9:23 Jawab Yesus: "Katamu: jika Engkau dapat? Tidak ada yang mustahil bagi orang yang percaya!"
9:24 Segera ayah anak itu berteriak: "Aku percaya. Tolonglah aku yang tidak percaya ini!"
9:25 Ketika Yesus melihat orang banyak makin datang berkerumun, Ia menegor roh jahat itu dengan keras, kata-Nya: "Hai kau roh yang menyebabkan orang menjadi bisu dan tuli, Aku memerintahkan engkau, keluarlah dari pada anak ini dan jangan memasukinya lagi!"

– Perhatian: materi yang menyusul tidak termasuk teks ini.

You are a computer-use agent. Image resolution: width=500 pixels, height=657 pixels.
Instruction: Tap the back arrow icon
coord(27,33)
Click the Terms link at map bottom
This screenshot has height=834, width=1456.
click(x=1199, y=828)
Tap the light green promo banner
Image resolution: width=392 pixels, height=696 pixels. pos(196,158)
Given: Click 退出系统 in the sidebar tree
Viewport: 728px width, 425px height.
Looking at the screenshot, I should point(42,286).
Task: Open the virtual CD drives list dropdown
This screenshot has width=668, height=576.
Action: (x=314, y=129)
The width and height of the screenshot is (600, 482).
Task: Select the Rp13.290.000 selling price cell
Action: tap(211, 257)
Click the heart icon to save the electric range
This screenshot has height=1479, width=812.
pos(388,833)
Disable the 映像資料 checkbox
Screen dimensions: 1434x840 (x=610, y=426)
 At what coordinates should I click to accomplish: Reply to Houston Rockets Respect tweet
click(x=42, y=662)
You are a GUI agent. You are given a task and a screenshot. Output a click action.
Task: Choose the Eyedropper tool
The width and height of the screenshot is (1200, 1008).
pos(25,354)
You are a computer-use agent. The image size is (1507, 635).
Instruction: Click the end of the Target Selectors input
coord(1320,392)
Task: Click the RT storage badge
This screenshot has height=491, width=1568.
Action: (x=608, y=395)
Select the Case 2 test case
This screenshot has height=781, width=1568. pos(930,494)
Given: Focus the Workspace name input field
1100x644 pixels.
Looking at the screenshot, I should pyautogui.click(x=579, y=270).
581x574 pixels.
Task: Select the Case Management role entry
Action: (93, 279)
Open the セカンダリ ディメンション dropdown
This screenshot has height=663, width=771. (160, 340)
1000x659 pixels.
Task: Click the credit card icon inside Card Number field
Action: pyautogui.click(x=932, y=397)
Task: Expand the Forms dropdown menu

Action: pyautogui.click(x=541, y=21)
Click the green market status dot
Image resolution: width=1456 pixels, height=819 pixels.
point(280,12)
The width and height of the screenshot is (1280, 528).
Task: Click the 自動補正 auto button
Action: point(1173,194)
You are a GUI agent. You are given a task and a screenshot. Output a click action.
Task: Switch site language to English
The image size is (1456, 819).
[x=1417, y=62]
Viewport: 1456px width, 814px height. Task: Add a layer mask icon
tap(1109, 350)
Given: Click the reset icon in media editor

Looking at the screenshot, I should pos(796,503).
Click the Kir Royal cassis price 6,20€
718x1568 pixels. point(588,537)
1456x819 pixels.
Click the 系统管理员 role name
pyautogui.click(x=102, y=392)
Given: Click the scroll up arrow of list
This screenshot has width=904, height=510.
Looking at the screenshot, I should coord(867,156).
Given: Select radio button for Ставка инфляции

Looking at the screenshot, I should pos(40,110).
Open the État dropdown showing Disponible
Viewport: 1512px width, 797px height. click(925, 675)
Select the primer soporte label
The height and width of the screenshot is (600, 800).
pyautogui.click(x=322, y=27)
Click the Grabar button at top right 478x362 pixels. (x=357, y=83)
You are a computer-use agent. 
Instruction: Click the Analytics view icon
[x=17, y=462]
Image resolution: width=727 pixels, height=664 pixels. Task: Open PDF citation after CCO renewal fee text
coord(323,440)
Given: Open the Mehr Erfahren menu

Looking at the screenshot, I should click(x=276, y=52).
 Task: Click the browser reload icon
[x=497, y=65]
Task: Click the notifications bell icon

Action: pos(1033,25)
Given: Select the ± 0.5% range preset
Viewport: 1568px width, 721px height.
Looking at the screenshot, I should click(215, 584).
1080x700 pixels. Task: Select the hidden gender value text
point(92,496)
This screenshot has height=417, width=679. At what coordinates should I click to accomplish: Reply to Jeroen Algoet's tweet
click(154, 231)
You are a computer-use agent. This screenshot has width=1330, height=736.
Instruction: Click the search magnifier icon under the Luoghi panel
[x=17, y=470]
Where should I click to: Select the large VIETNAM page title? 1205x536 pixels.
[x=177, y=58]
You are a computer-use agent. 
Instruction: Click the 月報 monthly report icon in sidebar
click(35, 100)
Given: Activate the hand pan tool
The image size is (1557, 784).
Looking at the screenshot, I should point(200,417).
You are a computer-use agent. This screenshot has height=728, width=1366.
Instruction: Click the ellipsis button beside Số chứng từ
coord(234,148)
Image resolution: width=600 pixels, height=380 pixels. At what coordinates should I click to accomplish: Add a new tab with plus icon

9:26 Lalu keluarlah roh itu sambil berteriak dan menggoncang-goncang anak itu dengan hebatnya. Anak itu kelihatannya  seperti orang mati, sehingga banyak orang yang berkata: "Ia sudah mati."
9:27 Tetapi Yesus memegang tangan anak itu dan membangunkannya, lalu ia bangkit sendiri.
9:28 Ketika Yesus sudah di rumah, dan murid-murid-Nya sendirian dengan Dia, bertanyalah mereka: "Mengapa kami tidak dapat mengusir roh itu?"
9:29 Jawab-Nya kepada mereka: "Jenis ini tidak dapat diusir kecuali dengan berdoa."